_Work instruction:_
With pictures left out, set down exactly the lines from the line containing "Task: Open the 仿真 ribbon tab" through the last line of the data.
Given data section start
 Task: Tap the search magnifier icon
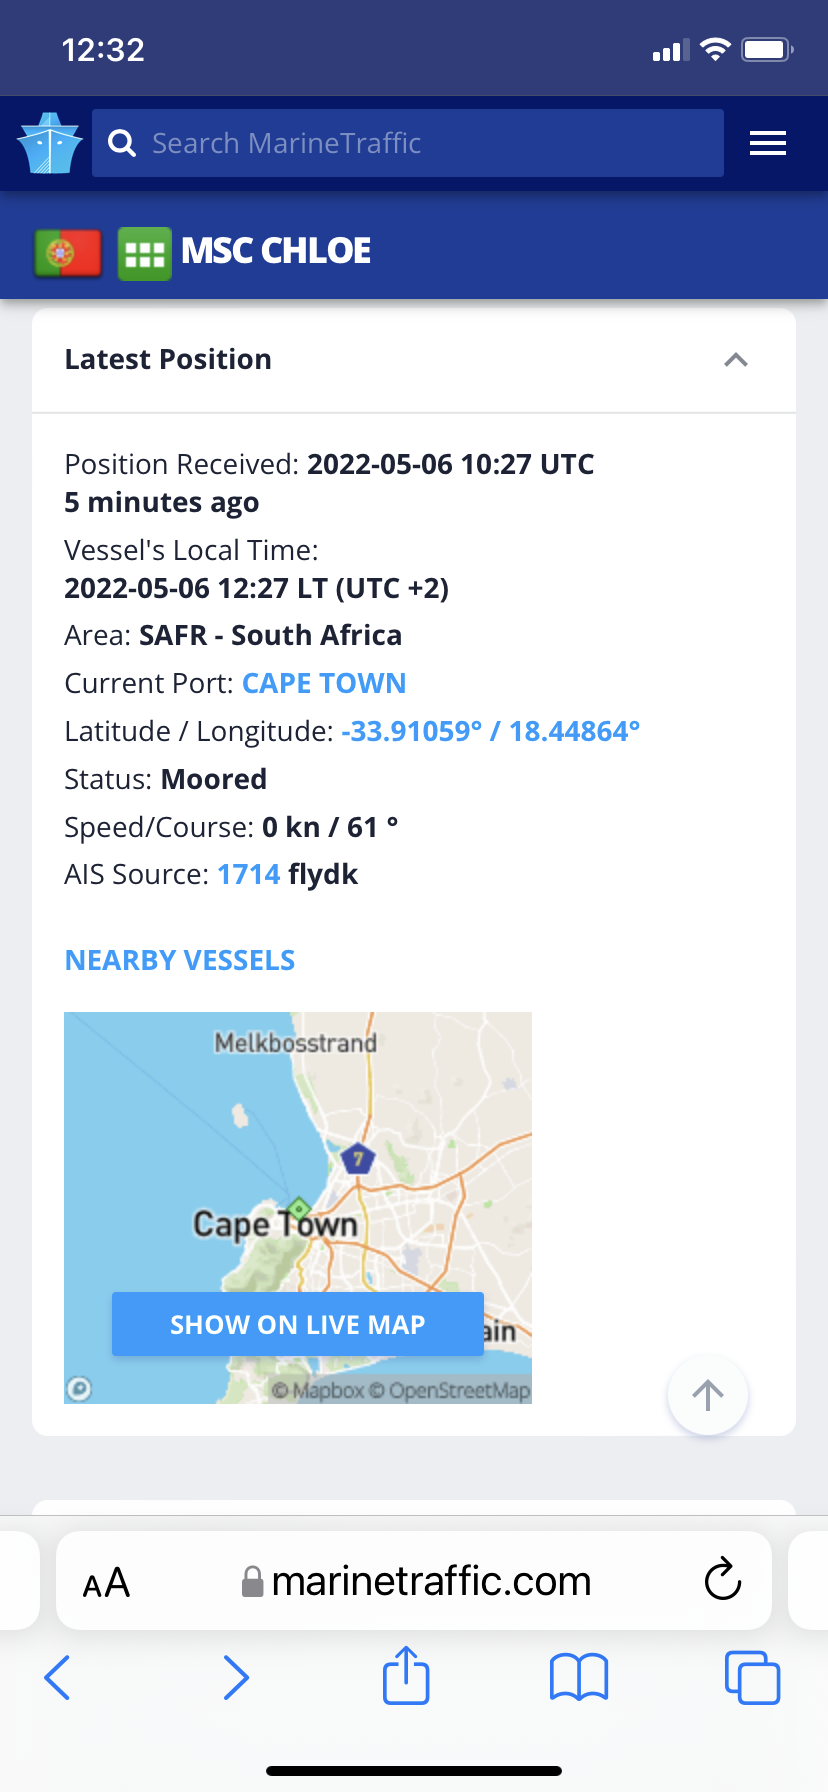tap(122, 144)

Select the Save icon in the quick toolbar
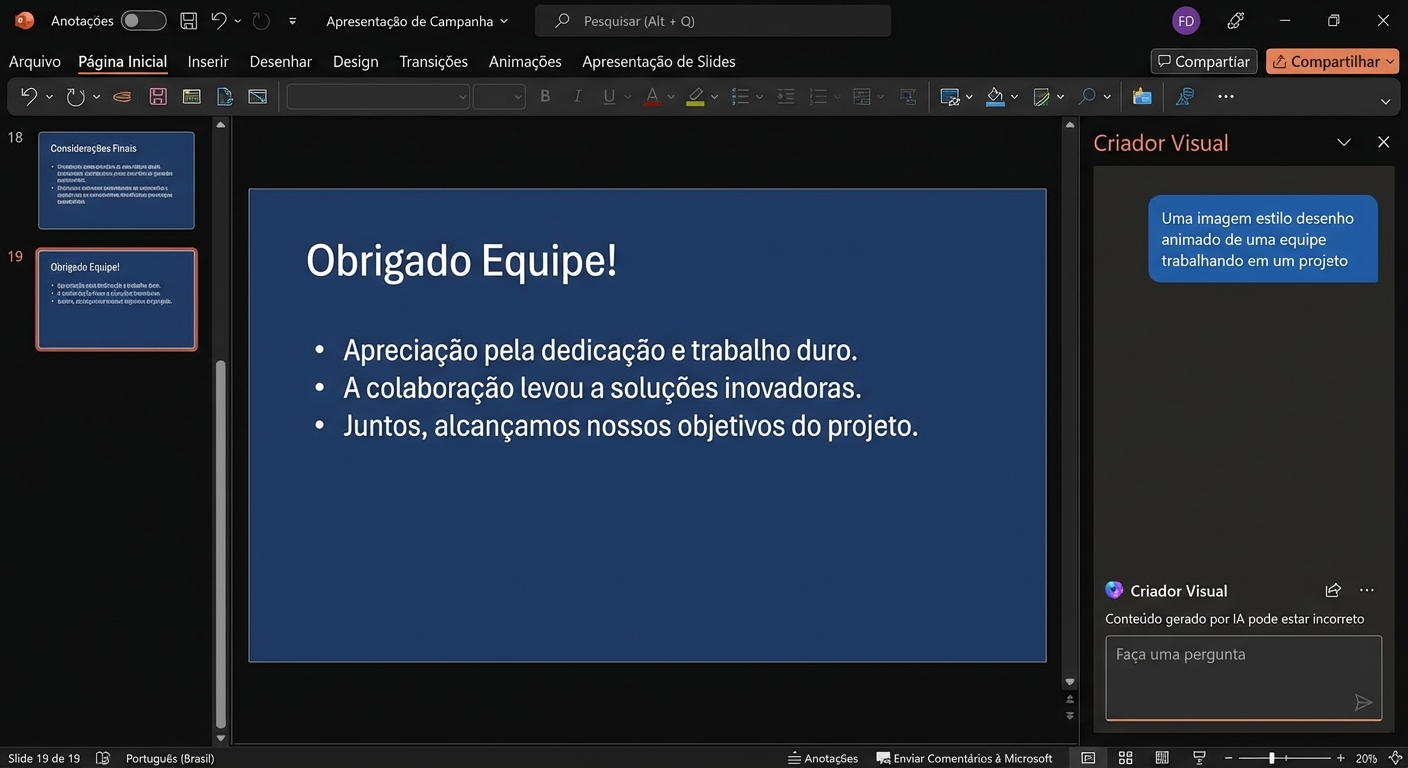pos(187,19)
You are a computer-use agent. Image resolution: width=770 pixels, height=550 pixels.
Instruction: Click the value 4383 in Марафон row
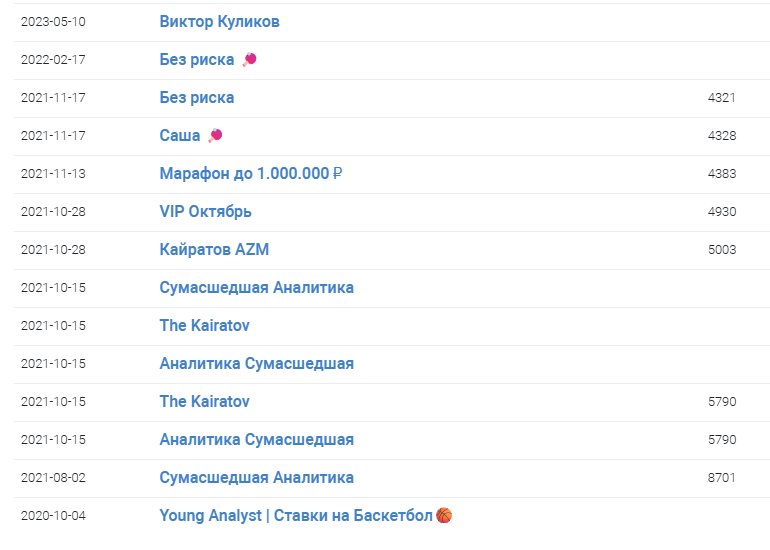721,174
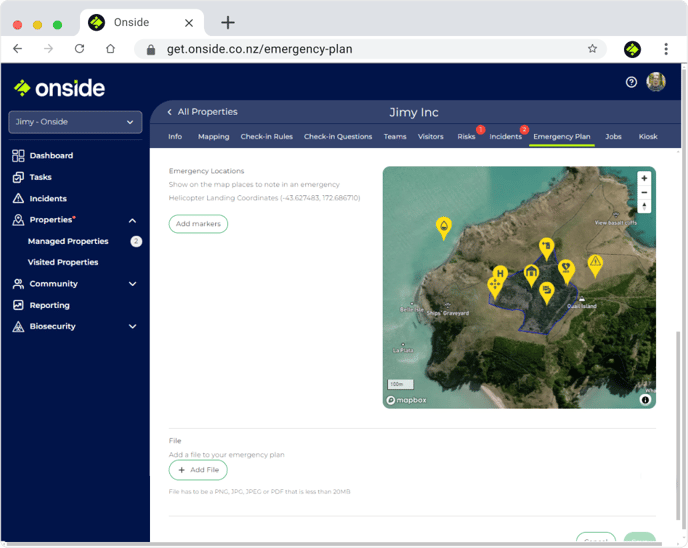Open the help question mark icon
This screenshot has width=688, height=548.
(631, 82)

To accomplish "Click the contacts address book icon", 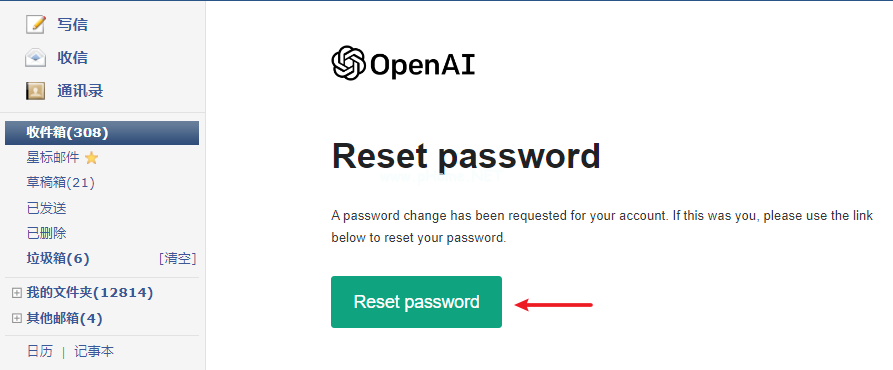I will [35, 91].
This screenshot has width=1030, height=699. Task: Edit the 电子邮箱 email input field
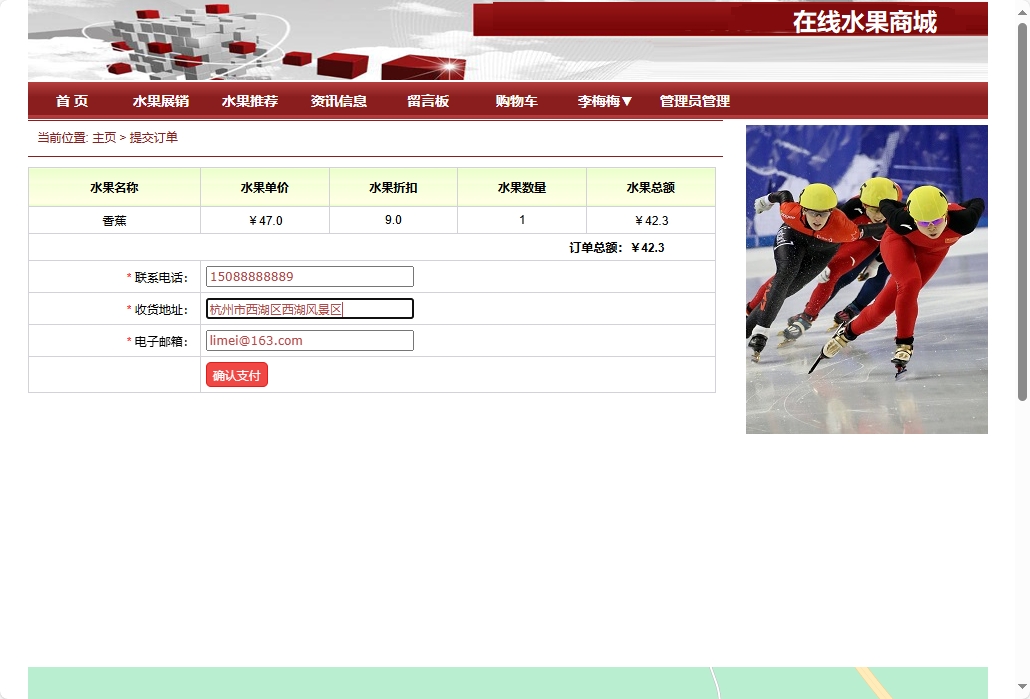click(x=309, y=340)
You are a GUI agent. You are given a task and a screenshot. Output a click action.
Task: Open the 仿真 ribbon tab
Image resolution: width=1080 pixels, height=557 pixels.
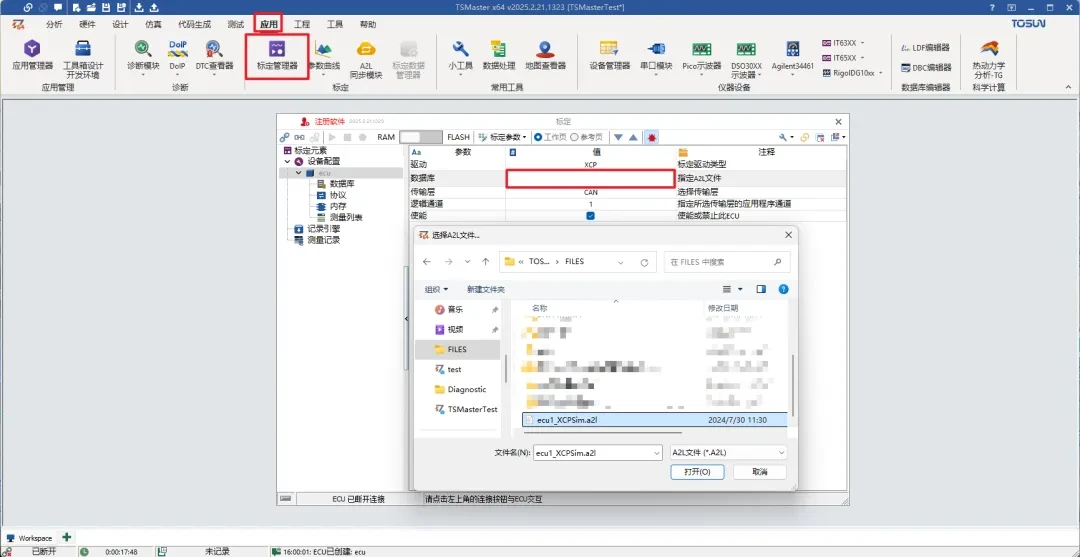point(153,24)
Given data section end
_The completed task:_
Task: Open the 仿真 ribbon tab
Image resolution: width=1080 pixels, height=557 pixels.
point(153,24)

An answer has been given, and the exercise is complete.